Workers See Value of AI but Companies Not Benefiting
Ethan Mollick states in his One Useful Thing Substack that a large percentages of workers are using AI individually (up to 40% by April 2025), but organizations aren't seeing proportional performance gains.
The disconnect occurs because individual AI use doesn't automatically translate to organizational improvement without deliberate structural changes. Mollick identifies the following three groups, and recommends strategy for each, to help address that.
3-Part Framework
Leadership: Must provide both urgency and vision. Beyond recognizing AI's importance, leaders need to paint a vivid picture of what AI-powered work will actually look like. Mollick’s post emphasizes that workers aren't motivated by performance metrics alone. They need clear images of future work conditions, job security and reward structures. Leaders must also anticipate how AI will replace specific tasks within jobs rather than entire roles.
The Crowd: Represents employees who naturally experiment with AI. The author notes that while official AI adoption often maxes out around 20%, over 40% of workers admit to using AI privately, reporting significant productivity gains. This creates a "Secret Cyborg" problem where valuable innovations remain hidden due to unclear policies, fear of punishment, or concerns about job security.
The Lab: A centralized but agile group focused on building and testing AI solutions. Their responsibilities include:
Rapidly distributing successful AI prompts and solutions from The Crowd
Creating organization-specific AI benchmarks (since standard benchmarks often don't reflect real work tasks)
Building experimental systems that don't work yet but could with future model improvements
Creating "provocations" or demos that help people viscerally understand AI's transformative potential
Key Strategic Insights
Traditional approaches of outsourcing innovation to consultants or enterprise software vendors won't work for AI because "nobody has special information about how to best use AI at your company." Organizations must develop internal capabilities to experiment and learn faster than competitors.

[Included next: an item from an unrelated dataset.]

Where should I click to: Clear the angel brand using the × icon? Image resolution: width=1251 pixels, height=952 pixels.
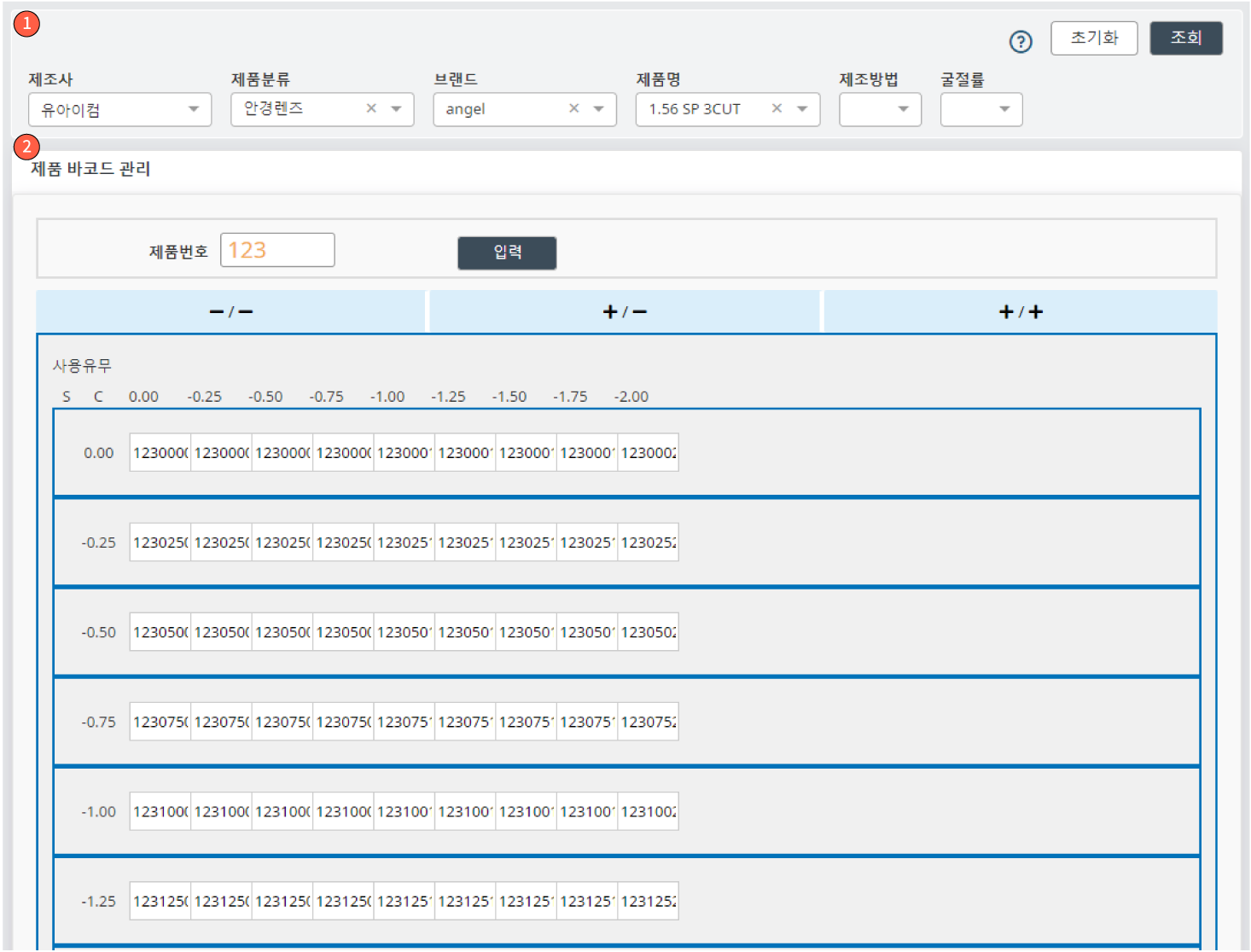(574, 109)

AI fundamentally changes work bottlenecks. When research takes minutes instead of weeks, "the bottleneck isn't the research anymore, it's figuring out what research to do." This requires rethinking organizational structures, processes, and goals built around human-only intelligence.
Significant barriers for company-wide AI adoption including institutional inertia and regulatory concerns. Many companies still ban AI use for "outdated privacy reasons" despite major models not training on enterprise data. This creates more risk through shadow AI use than permitting controlled experimentation.
Summary
Read Mollick’s full post here.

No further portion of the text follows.